*DATA UNDER STUDY*.
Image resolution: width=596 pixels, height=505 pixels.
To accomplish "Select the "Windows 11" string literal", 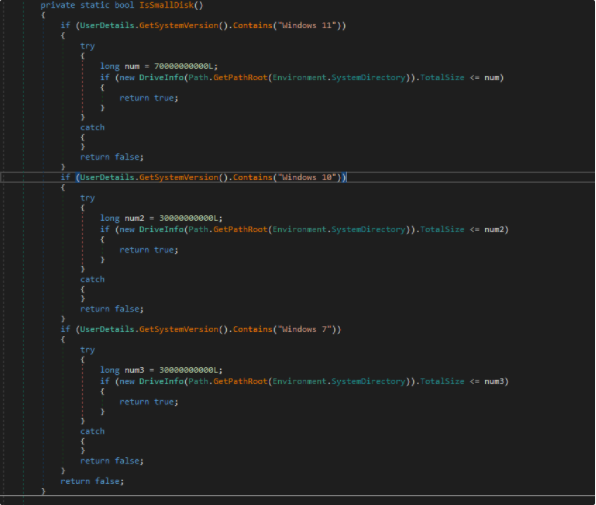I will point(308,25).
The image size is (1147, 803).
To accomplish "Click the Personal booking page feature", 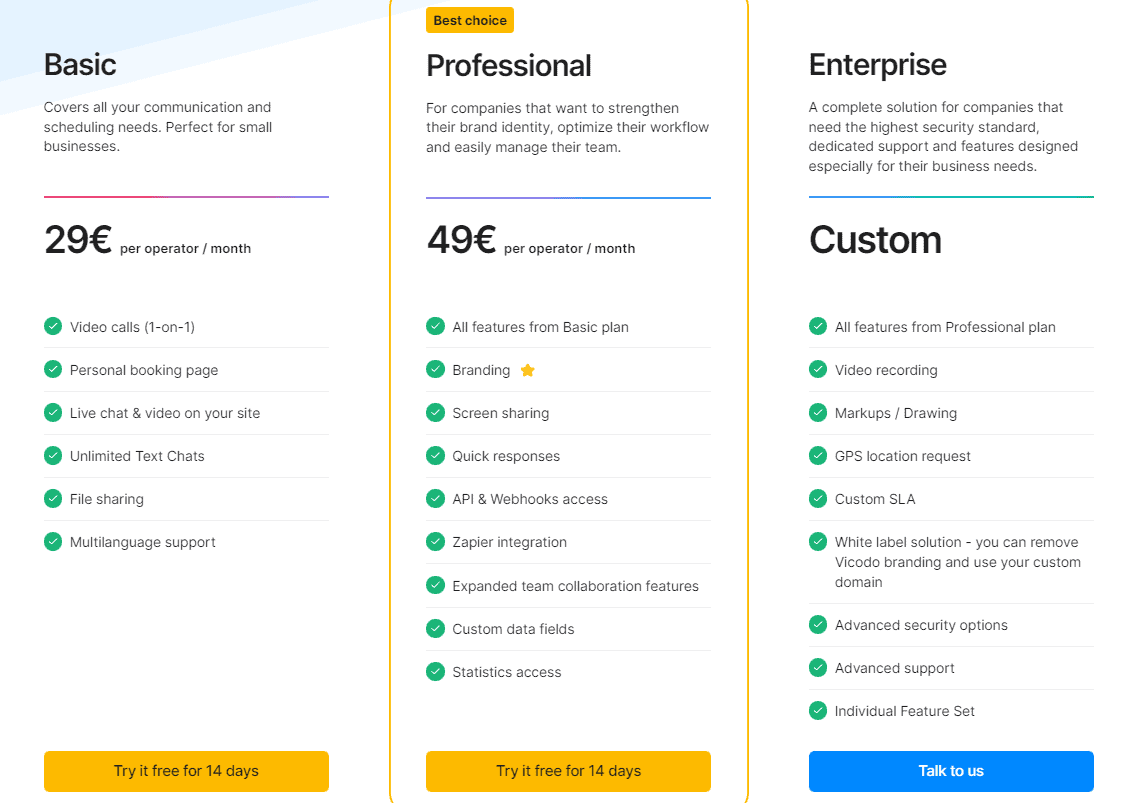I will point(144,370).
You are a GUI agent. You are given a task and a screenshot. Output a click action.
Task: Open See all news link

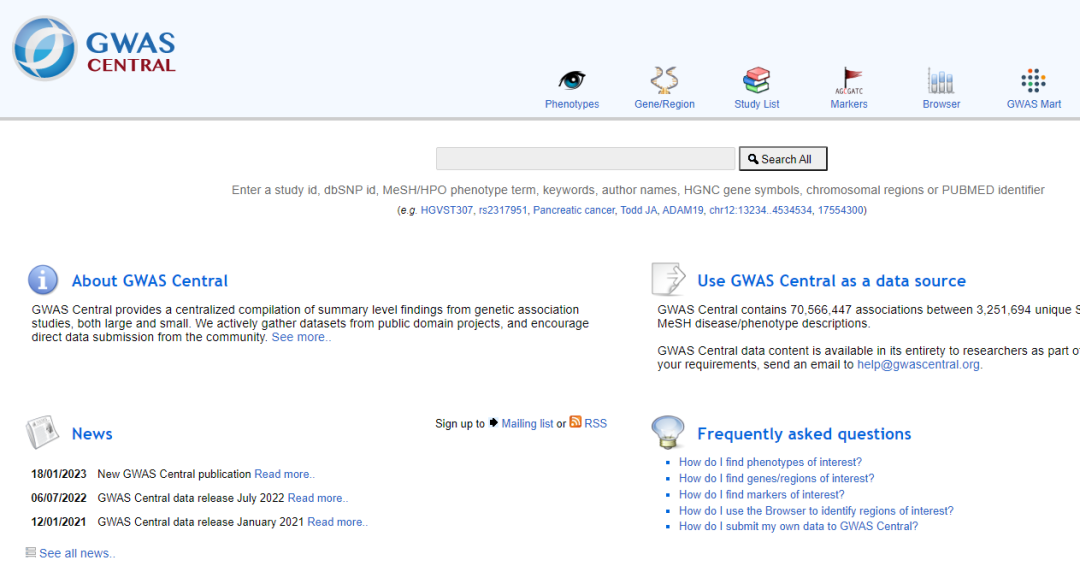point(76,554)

*TASK DIRECTIONS*. Only the lines starting at the one that holds "You are a GUI" and ending at the last line of the data belong in your answer. Please set them down exactly and omit the pictures.

*TASK OUTPUT*.
You are a GUI agent. You are given a task and a screenshot. Output a click action.
Task: Open See all news link

point(76,554)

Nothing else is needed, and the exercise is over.